Felipedia

Familial renal amyloidosis occurs in Abyssinians, Siamese and Oriental Shorthaired cats. Affected Abyssinian cats are usually young when diagnosed, around 4 - 6 months, also some are not diagnosed until later. Amyloid deposits are usually diffuse and affect organs such as the thyroid glands, adrenals, spleen, gastrointestinal tract, liver, heart and pancreas.

Symptoms of amyloidosis in cats is usually related to renal deposits of amyloid plaques.

Siamese and Oriental Shorthaired cats have been reported to develop fatal liver haemorrhage from amyloid deposition in the liver. Amyloid deposition can be rapid and severe resulting in signs of renal failure or deposition can be mild and only identified at necropsy. The mode of inheritance is not yet known. Serum amyloid A protein has been identified suggesting amyloid in the Abyssinian is reactive (secondary). Amyloid deposition occurs primarily in the renal medulla leading to signs of renal failure including poor coat, weight loss, polyuria/polydipsia, and anorexia. Physical examination findings are also those of CRF including dehydration, stomatitis, pale membranes and small, irregular kidneys.
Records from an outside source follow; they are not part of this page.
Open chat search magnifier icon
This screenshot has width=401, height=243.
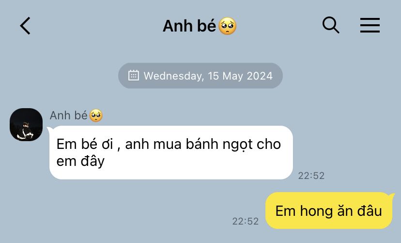(331, 25)
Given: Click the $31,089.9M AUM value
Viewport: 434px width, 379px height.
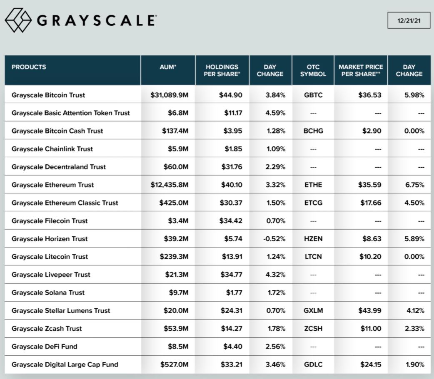Looking at the screenshot, I should [x=170, y=95].
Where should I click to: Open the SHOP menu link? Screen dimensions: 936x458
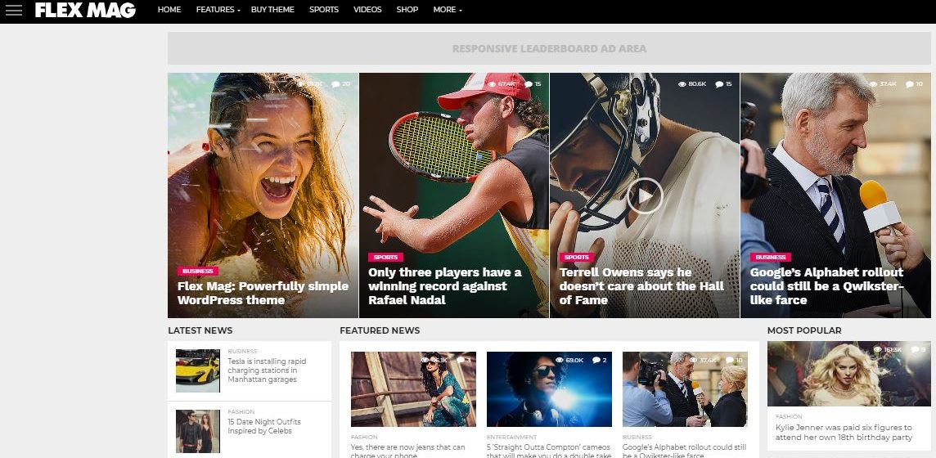click(x=407, y=10)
Affected Abyssinian cats usually are presented for poor hair-coat, weight loss, polydipsia, polyuria, lethargy, and anorexia. Physical examination findings include dehydration; pallor of mucous membranes, gingivitis and oral ulceration; and kidneys that are small, firm, and irregular on palpation. Laboratory evaluation reveals evidence of chronic renal failure including azotemia, hyperphosphatemia, metabolic acidosis, non-regenerative anaemia, and isosthenuria. Proteinuria is a variable finding and reflects the severity of glomerular involvement.
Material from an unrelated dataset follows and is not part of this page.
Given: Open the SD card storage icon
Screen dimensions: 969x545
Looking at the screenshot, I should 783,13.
Figs. 1&2. Amyloid (brown yellow colour) in the gromerulus of the kidney

The cause(s) of amyloidosis is thought to be genetic. This disorder often results in kidney failure and the cat's prognosis is often poor. Amyloidosis is a disease characterized by the extracellular deposition of protein fibrils which have a specific configuration called the beta-pleated sheet. This configuration leads to the staining properties and insolubility of amyloid. The animal does not mount an inflammatory response to amyloid. Amyloid can be deposited in any organ. Organ malfunction develops as normal tissue is encroached upon by amyloid deposition.

The diagnosis of amyloidosis requires proper pathologic evaluation of an adequate renal biopsy specimen. A wedge of kidney containing both cortical and medullary tissue obtained at laparotomy is more likely to yield a definitive diagnosis than a percutaneous needle biopsy specimen, because of the prominent medullary distribution of renal amyloidosis in the cat.

There is no proven specific treatment for amyloidosis. The disease is invariably fatal.

Treatment of amyloidosis is largely limited to symptomatic therapy of chronic renal failure. Underlying inflammatory disease is uncommonly detected but any concomitant infections should be treated appropriately. Systemic reactive amyloidosis also has been observed in Siamese and Oriental shorthaired cats. Severe liver involvement in these breeds can lead to liver rupture and acute abdominal haemorrhage. Treatment of the underlying disease may result in regression of amyloid and associated signs. Corticosteroids are contraindicated as they enhance the experimental production of amyloid in lab animals. Melphalan (L-phenylalanine mustard - a chemotherapy agent) may decrease the synthesis of amyloid in patients with myeloma. Other drugs which may mobilize amyloid or slow the rate of deposition include: D-Penicillamine, colchicine, DMSO, and thymosin (see Drug dosages) although the response to treatment is usually poor. Supportive treatment as for chronic renal disease is probably the best method.